2. Im Umfang der Aufhebung wird die Sache zu neuer Verhandlung und Entscheidung, auch über die Kosten des Rechtsmittels, an eine andere Strafkammer des Landgerichts zurückverwiesen.
3. Die weitergehende Revision wird verworfen.
Das Landgericht hat den Angeklagten wegen versuchter Brandstiftung in zwei Fällen, Verabredung von Verbrechen der schweren räuberischen Erpressung in zwei Fällen sowie wegen schweren Raubs in Tateinheit mit schwerer räuberischer Erpressung zu einer Gesamtfreiheitsstrafe von sechs Jahren und zehn Monaten verurteilt. Mit seiner Revision rügt der Angeklagte die Verletzung formellen und sachlichen Rechts. Die Verfahrensrügen sind, soweit sie ordnungsgemäß erhoben sind, offensichtlich unbegründet. Die Sachrüge führt zur Aufhebung der Verurteilung wegen Verabredung von Verbrechen sowie zur Aufhebung des Gesamtstrafenausspruchs; im übrigen ist sie unbegründet im Sinne von § 349 Abs. 2 StPO.
1. Nach den Feststellungen des Landgerichts hat der Angeklagte gemeinsam mit anderen italienischen Staatsangehörigen Ende 1992/Anfang 1993 verabredet, zukünftig Raubüberfälle auf Inhaber italienischer Lokale im nordhessischen Raum durchzuführen, um von diesen anschließend unter dem Eindruck des jeweiligen Tatgeschehens Schutzgeldzahlungen zu erpressen. Zwischen den Bandenmitgliedern wurden eine Gebietsaufteilung sowie eine gleichmäßige Verteilung der Taterlöse vereinbart. In Ausführung dieser Abrede schossen in den frühen Morgenstunden des 4. Juni 1993 mehrere Bandenmitglieder, unter ihnen der Angeklagte, mit einer Maschinenpistole von außen auf eine Pizzeria in Alsfeld. Das Opfer der geplanten Erpressung war zur Tatzeit nicht in dem Lokal anwesend. Zu einer Schutzgelderpressung kam es in der Folge nicht.
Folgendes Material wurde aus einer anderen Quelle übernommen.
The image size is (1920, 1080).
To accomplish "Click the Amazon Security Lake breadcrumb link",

Am 4. Januar 1994 gegen 2:00 Uhr schossen Mitglieder der Bande unter Beteiligung des Angeklagten mit einem Schrotgewehr "Pump Action" durch die Glasscheibe der Eingangstür einer anderen Pizzeria in Alsfeld. Das Landgericht ist zu Gunsten des Angeklagten davon ausgegangen, daß es in der Folgezeit zu einer Schutzgeldzahlung nicht gekommen sei.
2. Das Landgericht hat diese Handlungen jeweils als Verabredung zum Verbrechen einer schweren räuberischen Erpressung gemäß § 30 Abs. 2 StGB gewertet und insoweit auf Einzelstrafen von jeweils einem Jahr erkannt. Dies hält rechtlicher Überprüfung nicht stand, weil der nach den bisherigen Feststellungen naheliegende Rücktritt von der Verbrechensverabredung nicht geprüft worden ist.
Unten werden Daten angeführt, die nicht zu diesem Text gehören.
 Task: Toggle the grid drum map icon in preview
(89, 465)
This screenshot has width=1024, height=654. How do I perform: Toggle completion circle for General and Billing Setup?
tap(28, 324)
Dabei kann es dahinstehen, ob, was das Landgericht nicht erörtert, jedenfalls im zweiten Fall die Schwelle zum Versuch einer schweren räuberischen Erpressung schon überschritten war; hierauf könnte hindeuten, daß es hier nach der Formulierung der Urteilsfeststellungen zur Schutzgeldzahlung nicht kam, während im ersten Fall eine Schutzgelderpressung nicht erfolgte. Die Voraussetzungen für den Rücktritt von der Verbrechensverabredung nach § 31 Abs. 1 Nr. 3 StGB entsprechen denjenigen des § 24 Abs. 2 Satz 1 StGB; in beiden Fällen wird der Täter straflos, wenn er die Tat verhindert. Die Verhinderung setzt zwar in der Regel ein aktives, auf Verhinderung der Tatvollendung abzielendes Verhalten des Täters voraus; bloßes Nicht Weiterhandeln reicht aber aus, wenn sämtliche Tatbeteiligte dahin übereinkommen, von der Tat (§ 31 Abs. 1 Nr. 3 StGB) oder von ihrer Vollendung (§ 24 Abs. 2 Satz 1 StGB) abzusehen (BGHSt 42, 158, 162; BGH NStZ 1989, 317; Lackner/Kühl StGB 23. Aufl. § 24 Rdn. 25, § 31 Rdn. 5; Tröndle/Fischer StGB 49. Aufl. § 24 Rdn. 16, jew. m.w.N.). Dies ist vorliegend jedenfalls nicht auszuschließen; zu den Gründen, aus welchen es nicht zur weiteren Umsetzung der Tatpläne gekommen ist, verhält sich das Urteil nicht. Der Schuldspruch war daher insoweit aufzuheben; damit unterliegt auch der Ausspruch über die Gesamtstrafe der Aufhebung.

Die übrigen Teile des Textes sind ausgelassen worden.